Exercise requirements: Rewrite the entries below, substituting "Reject" for "Decline" and leaving everything else unchanged.
** Start **
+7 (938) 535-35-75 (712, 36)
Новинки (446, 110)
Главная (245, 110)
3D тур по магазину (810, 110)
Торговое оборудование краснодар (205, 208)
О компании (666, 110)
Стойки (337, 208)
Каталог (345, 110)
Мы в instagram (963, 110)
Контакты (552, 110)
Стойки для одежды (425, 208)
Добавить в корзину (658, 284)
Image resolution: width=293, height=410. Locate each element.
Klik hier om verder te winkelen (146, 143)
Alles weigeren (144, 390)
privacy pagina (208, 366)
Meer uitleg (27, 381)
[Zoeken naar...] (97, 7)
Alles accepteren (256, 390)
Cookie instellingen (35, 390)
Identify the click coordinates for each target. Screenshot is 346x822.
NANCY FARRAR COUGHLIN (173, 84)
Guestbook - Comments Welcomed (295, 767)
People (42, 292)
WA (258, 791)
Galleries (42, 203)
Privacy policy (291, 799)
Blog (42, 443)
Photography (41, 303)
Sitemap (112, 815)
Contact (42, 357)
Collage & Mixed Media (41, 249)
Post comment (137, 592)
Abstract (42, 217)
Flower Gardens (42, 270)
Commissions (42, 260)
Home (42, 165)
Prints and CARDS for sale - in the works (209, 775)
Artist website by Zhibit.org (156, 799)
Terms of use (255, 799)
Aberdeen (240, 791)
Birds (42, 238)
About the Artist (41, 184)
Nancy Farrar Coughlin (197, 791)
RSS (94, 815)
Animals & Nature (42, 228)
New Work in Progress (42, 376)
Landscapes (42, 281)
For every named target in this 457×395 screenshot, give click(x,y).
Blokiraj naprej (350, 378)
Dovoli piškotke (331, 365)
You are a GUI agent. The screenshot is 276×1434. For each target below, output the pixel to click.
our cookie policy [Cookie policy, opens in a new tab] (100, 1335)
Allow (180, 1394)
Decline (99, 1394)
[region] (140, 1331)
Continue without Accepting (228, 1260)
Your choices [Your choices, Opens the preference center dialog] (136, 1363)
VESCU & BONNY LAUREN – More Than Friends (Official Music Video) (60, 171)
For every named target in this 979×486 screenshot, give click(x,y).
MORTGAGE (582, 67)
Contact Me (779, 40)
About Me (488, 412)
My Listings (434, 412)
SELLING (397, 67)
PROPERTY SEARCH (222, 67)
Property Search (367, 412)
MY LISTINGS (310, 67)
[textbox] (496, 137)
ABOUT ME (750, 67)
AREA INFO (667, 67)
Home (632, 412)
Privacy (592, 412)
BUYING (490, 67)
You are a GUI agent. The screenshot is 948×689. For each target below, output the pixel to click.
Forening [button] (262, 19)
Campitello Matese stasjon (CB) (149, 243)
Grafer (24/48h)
** End **
The completed task:
+7 (938) 535-35-75 (712, 36)
Новинки (446, 110)
Главная (245, 110)
3D тур по магазину (810, 110)
Торговое оборудование краснодар (205, 208)
О компании (666, 110)
Стойки (337, 208)
Каталог (345, 110)
Мы в instagram (963, 110)
Контакты (552, 110)
Стойки для одежды (425, 208)
Добавить в корзину (658, 284)
Image resolution: width=293, height=410. Locate each element.
Klik hier om verder te winkelen (146, 143)
Alles weigeren (144, 390)
privacy pagina (208, 366)
Meer uitleg (27, 381)
[Zoeken naar...] (97, 7)
Alles accepteren (256, 390)
Cookie instellingen (35, 390)
Identify the click coordinates for each target. Screenshot is 346x822.
NANCY FARRAR COUGHLIN (173, 84)
Guestbook - Comments Welcomed (295, 767)
People (42, 292)
WA (258, 791)
Galleries (42, 203)
Privacy policy (291, 799)
Blog (42, 443)
Photography (41, 303)
Sitemap (112, 815)
Contact (42, 357)
Collage & Mixed Media (41, 249)
Post comment (137, 592)
Abstract (42, 217)
Flower Gardens (42, 270)
Commissions (42, 260)
Home (42, 165)
Prints and CARDS for sale - in the works (209, 775)
Artist website by Zhibit.org (156, 799)
Terms of use (255, 799)
Aberdeen (240, 791)
Birds (42, 238)
About the Artist (41, 184)
Nancy Farrar Coughlin (197, 791)
RSS (94, 815)
Animals & Nature (42, 228)
New Work in Progress (42, 376)
Landscapes (42, 281)
For every named target in this 457×395 screenshot, give click(x,y).
Blokiraj naprej (350, 378)
Dovoli piškotke (331, 365)
You are a GUI agent. The screenshot is 276×1434. For each target below, output the pixel to click.
our cookie policy [Cookie policy, opens in a new tab] (100, 1335)
Allow (180, 1394)
Reject (99, 1394)
[region] (140, 1331)
Continue without Accepting (228, 1260)
Your choices [Your choices, Opens the preference center dialog] (136, 1363)
VESCU & BONNY LAUREN – More Than Friends (Official Music Video) (60, 171)
For every named target in this 979×486 screenshot, give click(x,y).
MORTGAGE (582, 67)
Contact Me (779, 40)
About Me (488, 412)
My Listings (434, 412)
SELLING (397, 67)
PROPERTY SEARCH (222, 67)
Property Search (367, 412)
MY LISTINGS (310, 67)
[textbox] (496, 137)
ABOUT ME (750, 67)
AREA INFO (667, 67)
Home (632, 412)
Privacy (592, 412)
BUYING (490, 67)
You are a GUI agent. The screenshot is 948×689. For each target below, output the pixel to click.
Forening [button] (262, 19)
Campitello Matese stasjon (CB) (149, 243)
Grafer (24/48h)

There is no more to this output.